Like where ? Again, a packetdrill test will clarify all of this.

>
> I'd like to hear more about your opinions on the above conclusion.
Jason Xing Nov. 7, 2024, 9:18 a.m. UTC | #23
On Thu, Nov 7, 2024 at 5:17 PM Eric Dumazet <edumazet@google.com> wrote:
>
> On Thu, Nov 7, 2024 at 10:01 AM Jason Xing <kerneljasonxing@gmail.com> wrote:
> >
> > On Thu, Nov 7, 2024 at 4:37 PM Eric Dumazet <edumazet@google.com> wrote:
> > >
> > > On Thu, Nov 7, 2024 at 9:27 AM Jason Xing <kerneljasonxing@gmail.com> wrote:
> > > >
> > > > On Thu, Nov 7, 2024 at 4:22 PM Philo Lu <lulie@linux.alibaba.com> wrote:
> > > > >
> > > > >
> > > > >
> > > > > On 2024/11/7 16:01, Jason Xing wrote:
> > > > > > On Thu, Nov 7, 2024 at 3:51 PM Philo Lu <lulie@linux.alibaba.com> wrote:
> > > > > >>
> > > > > >> Hi Jason,
> > > > > >>
> > > > > >> On 2024/11/5 10:55, Jason Xing wrote:
> > > > > >>> From: Jason Xing <kernelxing@tencent.com>
> > > > > >>>
> > > > > >>> We found there are rare chances that some RST packets appear during
> > > > > >>> the shakehands because the timewait socket cannot accept the SYN and
> > > > > >>> doesn't return TCP_TW_SYN in tcp_timewait_state_process().
> > > > > >>>
> > > > > >>> Here is how things happen in production:
> > > > > >>> Time        Client(A)        Server(B)
> > > > > >>> 0s          SYN-->
> > > > > >>> ...
> > > > > >>> 132s                         <-- FIN
> > > > > >>> ...
> > > > > >>> 169s        FIN-->
> > > > > >>> 169s                         <-- ACK
> > > > > >>> 169s        SYN-->
> > > > > >>> 169s                         <-- ACK
> > > > > >>> 169s        RST-->
> > > > > >>> As above picture shows, the two flows have a start time difference
> > > > > >>> of 169 seconds.

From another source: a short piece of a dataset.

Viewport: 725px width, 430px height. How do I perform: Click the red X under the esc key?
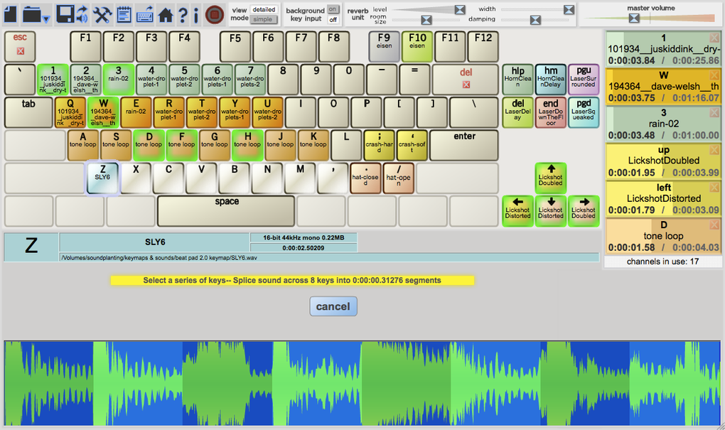pyautogui.click(x=20, y=51)
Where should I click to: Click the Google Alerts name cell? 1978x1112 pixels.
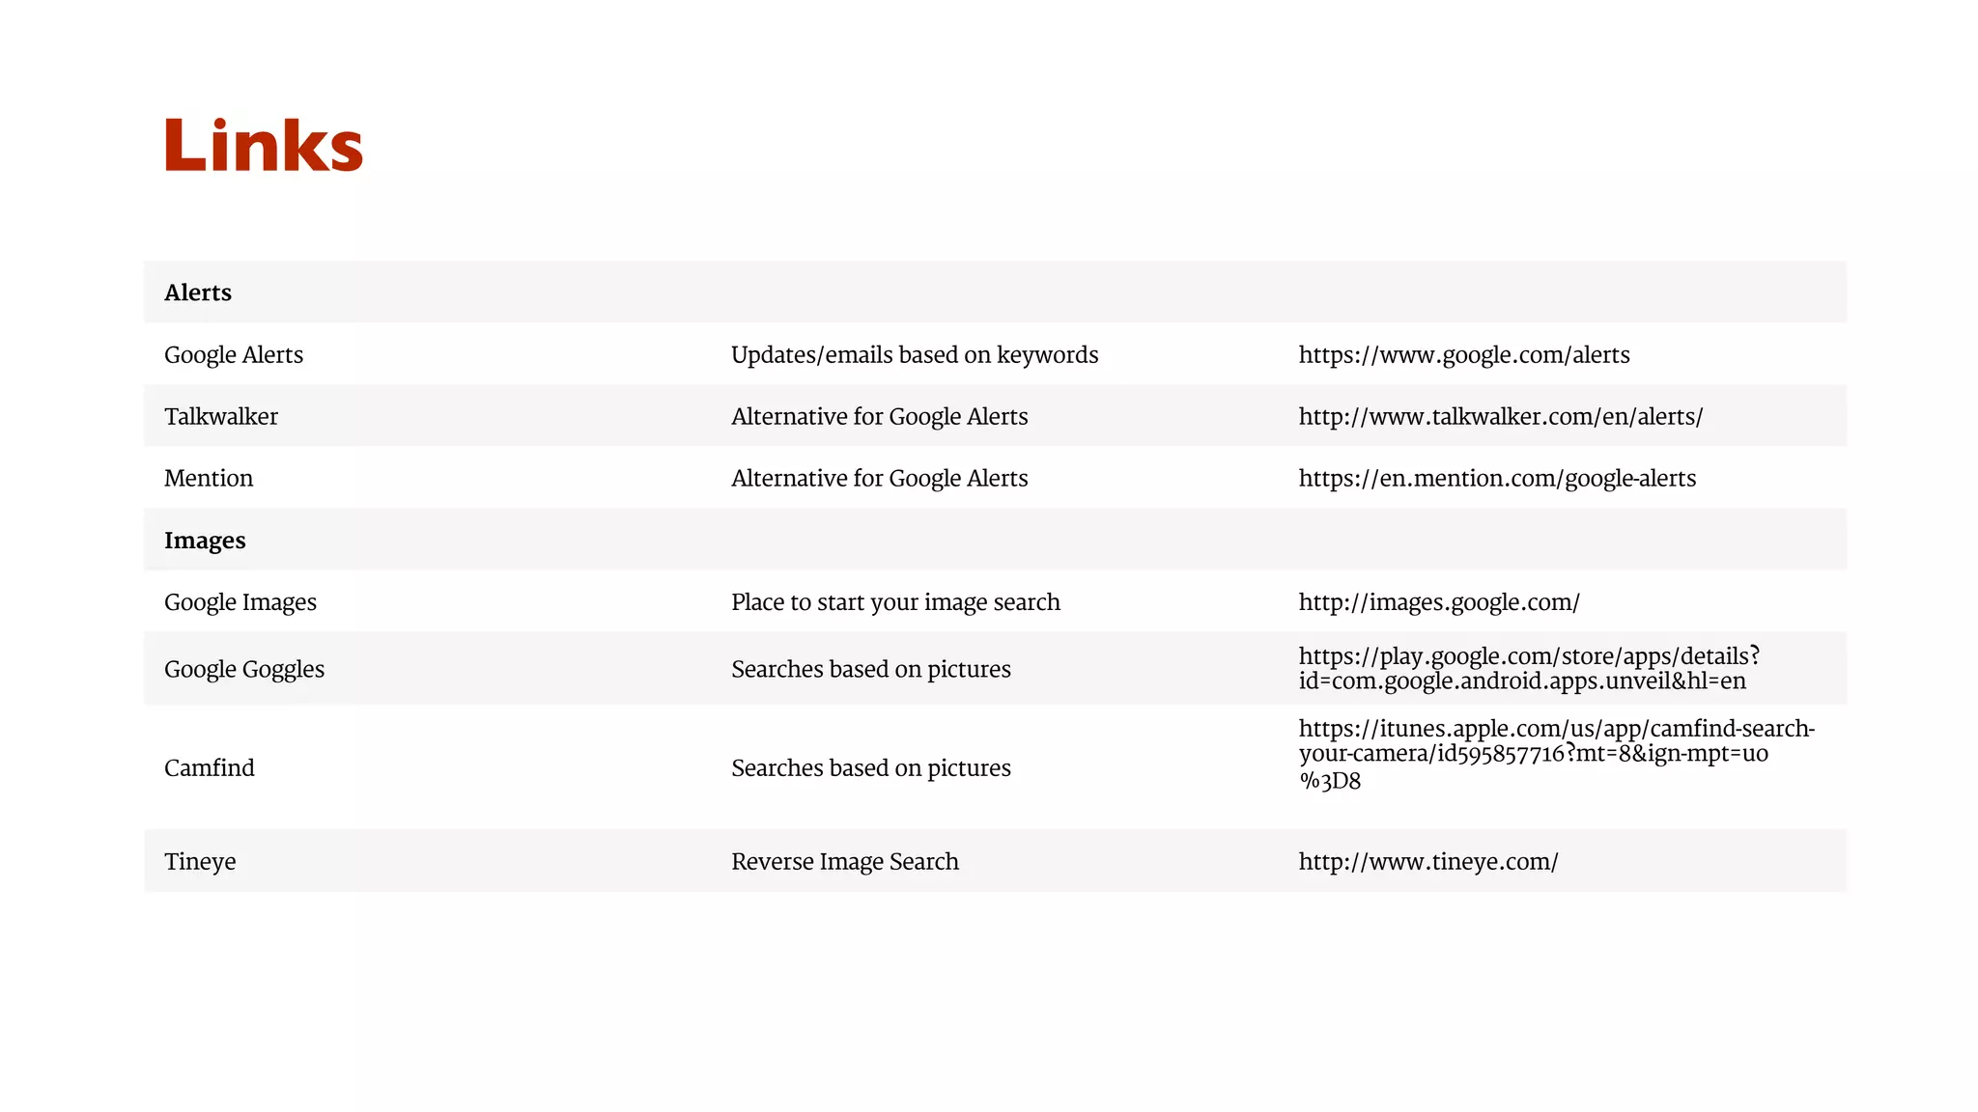point(234,355)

B starts to send FIN so it will finally enter into
> > > > > >>> TIMEWAIT state. Nearly at the same time A launches a new connection
> > > > > >>> that soon is reset by itself due to receiving a ACK.
> > > > > >>>
> > > > > >>> There are two key checks in tcp_timewait_state_process() when timewait
> > > > > >>> socket in B receives the SYN packet:
> > > > > >>> 1) after(TCP_SKB_CB(skb)->seq, rcv_nxt)
> > > > > >>> 2) (s32)(READ_ONCE(tcptw->tw_ts_recent) - tmp_opt.rcv_tsval) < 0)
> > > > > >>>
> > > > > >>> Regarding the first rule, it fails as expected because in the first
> > > > > >>> connection the seq of SYN sent from A is 1892994276, then 169s have
> > > > > >>> passed, the second SYN has 239034613 (caused by overflow of s32).
> > > > > >>>
> > > > > >>> Then how about the second rule?

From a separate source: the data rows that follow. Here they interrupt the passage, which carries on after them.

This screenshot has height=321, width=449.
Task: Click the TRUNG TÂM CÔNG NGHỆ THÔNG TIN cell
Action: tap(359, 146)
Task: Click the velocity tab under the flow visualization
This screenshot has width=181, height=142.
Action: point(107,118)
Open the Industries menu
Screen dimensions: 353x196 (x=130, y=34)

> > > > > >>> It fails again!
> > > > > >>> Let's take a look at how the tsval comes out:
> > > > > >>> __tcp_transmit_skb()
> > > > > >>>       -> tcp_syn_options()
> > > > > >>>           -> opts->tsval = tcp_skb_timestamp_ts(tp->tcp_usec_ts, skb) + tp->tsoffset;
> > > > > >>> The timestamp depends on two things, one is skb->skb_mstamp_ns, the
> > > > > >>> other is tp->tsoffset. The latter value is fixed, so we don't need
> > > > > >>> to care about it. If both operations (sending FIN and then starting
> > > > > >>> sending SYN) from A happen in 1ms, then the tsval would be the same.

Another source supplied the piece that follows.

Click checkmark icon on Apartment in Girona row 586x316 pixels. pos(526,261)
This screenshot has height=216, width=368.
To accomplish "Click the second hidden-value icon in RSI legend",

> > > > > >>> It can be clearly seen in the tcpdump log. Notice that the tsval is
> > > > > >>> with millisecond precision.
> > > > > >>>
> > > > > >>> Based on the above analysis, I decided to make a small change to
> > > > > >>> the check in tcp_timewait_state_process() so that the second flow
> > > > > >>> would not fail.
> > > > > >>>
> > > > > >>
> > > > > >> I wonder what a bad result the RST causes. As far as I know, the client
> > > > > >> will not close the connect and return. Instead, it re-sends an SYN in
> > > > > >> TCP_TIMEOUT_MIN(2) jiffies (implemented in
> > > > > >> tcp_rcv_synsent_state_process). So the second connection could still be
> > > > > >> established successfully, at the cost of a bit more delay. Like:
> > > > > >>
> > > > > >>    Time        Client(A)        Server(B)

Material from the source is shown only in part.